Spring Batch Basics: Building Efficient SpringBoot Batch Jobs

This article explains why naive for‑loop DB operations fail on large data sets, introduces Spring Batch’s chunk, transaction, retry, skip and restart features, and provides step‑by‑step SpringBoot configurations, code samples for Tasklet and Chunk jobs, database and CSV readers/writers, and manual or scheduled job triggering.

Java Tech Workshop
Java Tech Workshop
Java Tech Workshop
Spring Batch Basics: Building Efficient SpringBoot Batch Jobs

Problems with naive for‑loop batch implementations

Processing millions of rows with a single for loop and immediate DB writes leads to:

Out‑of‑memory (OOM) errors.

Very high I/O because each record is written individually.

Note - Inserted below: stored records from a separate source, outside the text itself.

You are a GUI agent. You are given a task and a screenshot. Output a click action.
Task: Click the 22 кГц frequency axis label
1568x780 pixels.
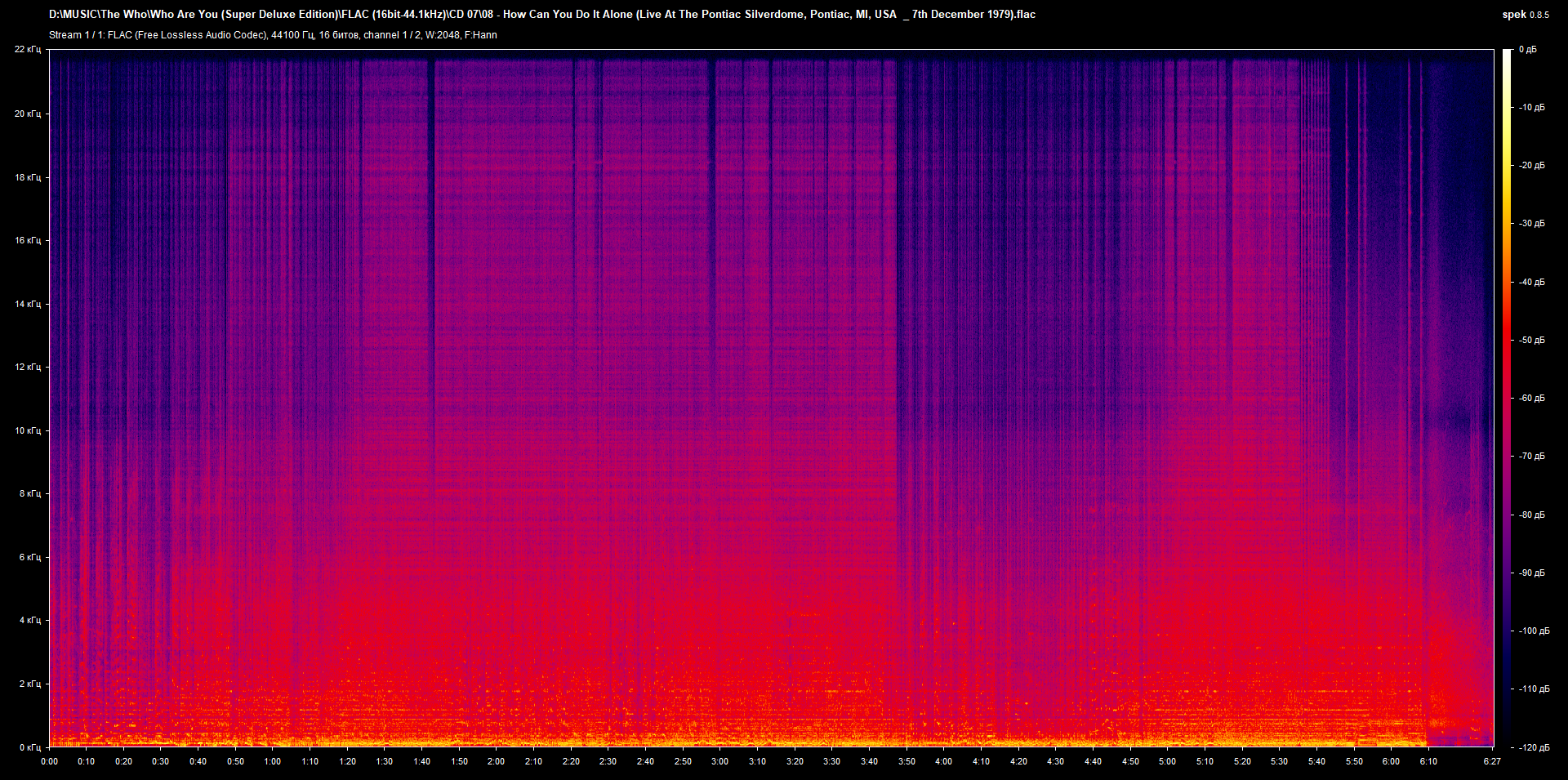click(28, 50)
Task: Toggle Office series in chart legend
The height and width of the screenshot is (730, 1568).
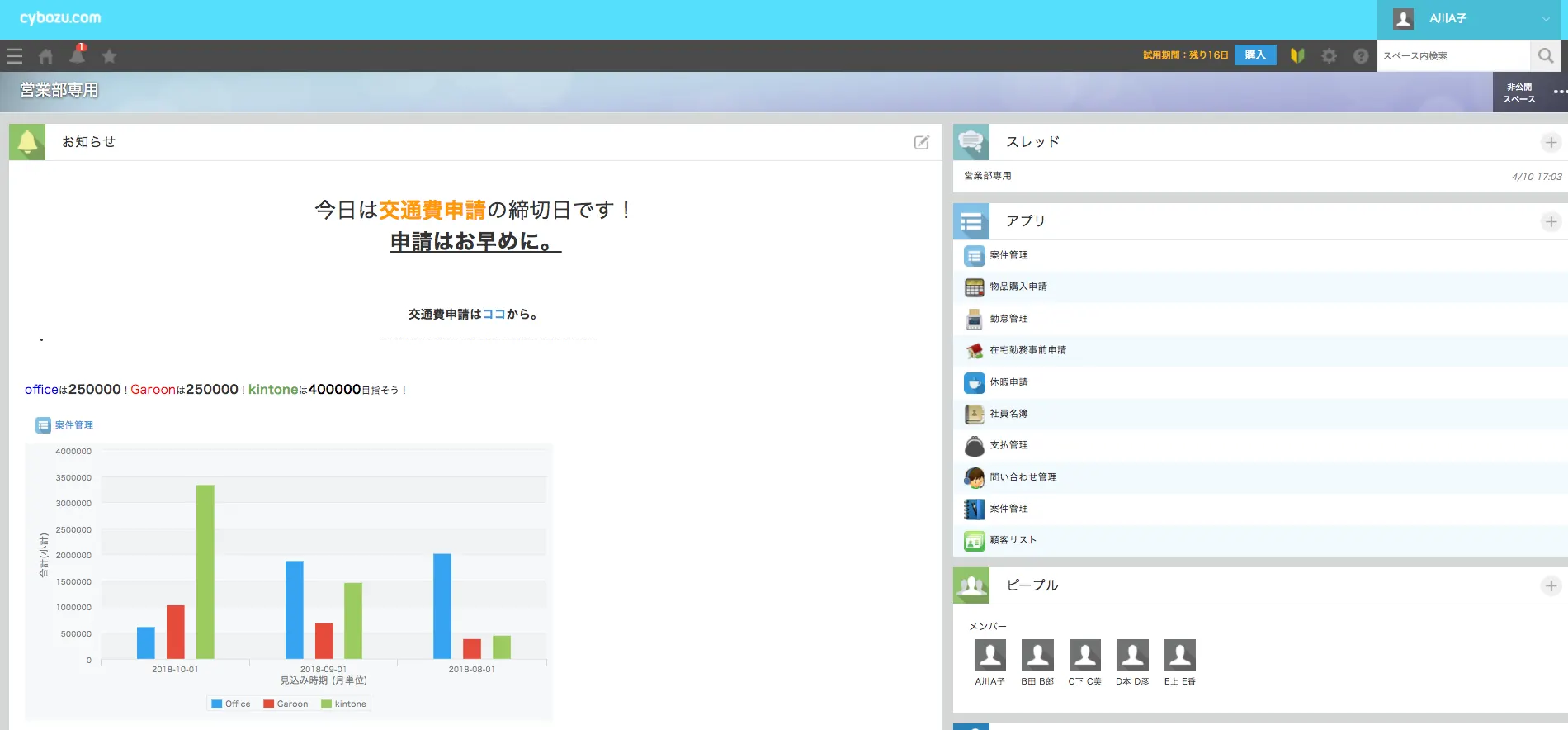Action: 231,704
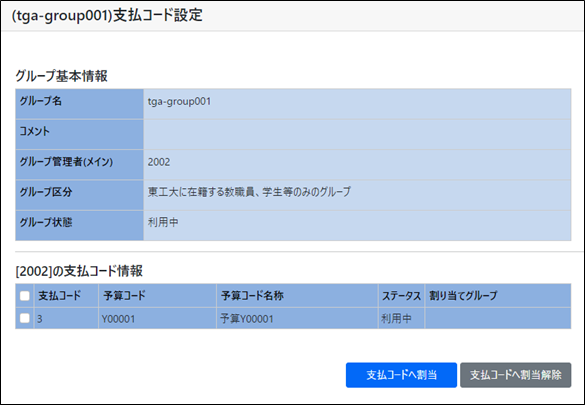Click the グループ状態 value 利用中
585x405 pixels.
163,222
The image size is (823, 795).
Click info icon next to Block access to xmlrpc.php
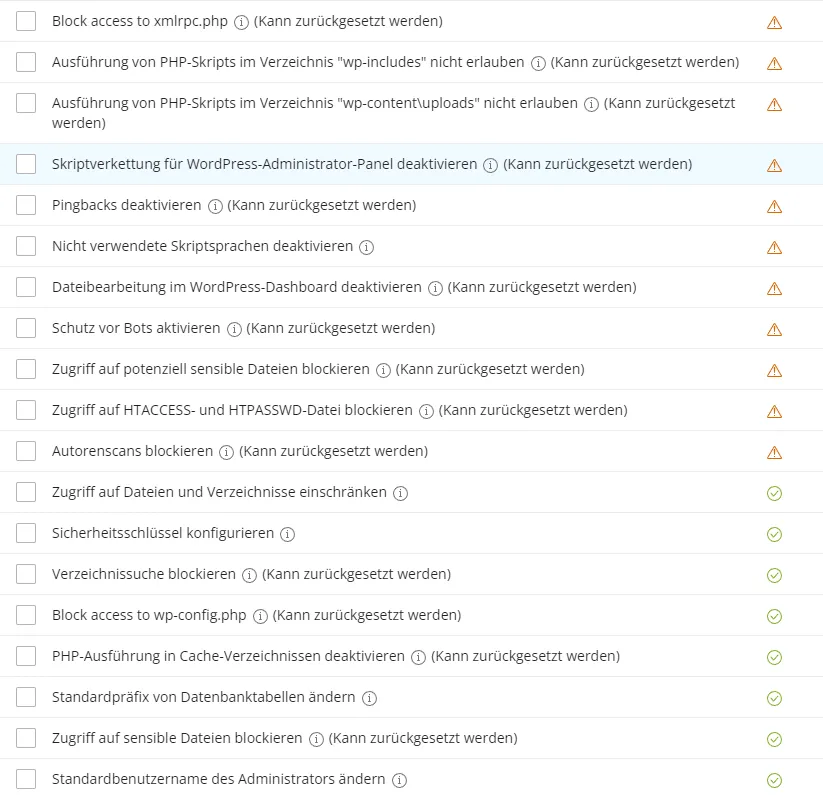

All data lost on a mid‑process exception (no checkpoint).

No retry or skip mechanism, causing task failure on dirty data.

No task status persistence, making monitoring and reruns impossible.

Spring Batch core concepts

Batch refers to large‑volume, offline, non‑real‑time, repeatable data tasks such as nightly reconciliation, CSV/Excel import‑export, data migration, archiving, and bulk messaging.

Spring Batch provides a four‑layer model: Job → Step → Execution logic → Context . A Job contains one or more sequential Steps . Steps can be implemented as:

Tasklet : a single action for simple jobs (e.g., table truncation).

Chunk : the read‑process‑write pattern for massive data handling.

Chunk processing follows a three‑phase flow: ItemReader → ItemProcessor → ItemWriter . Each chunk reads N items, processes them, writes them in batch, and commits a single transaction, preventing OOM and enabling atomic commits.

Spring Batch automatically creates metadata tables (≈10) to record job name, batch number, status, start/end time, progress, and failure point, which enables restart, idempotency, and monitoring.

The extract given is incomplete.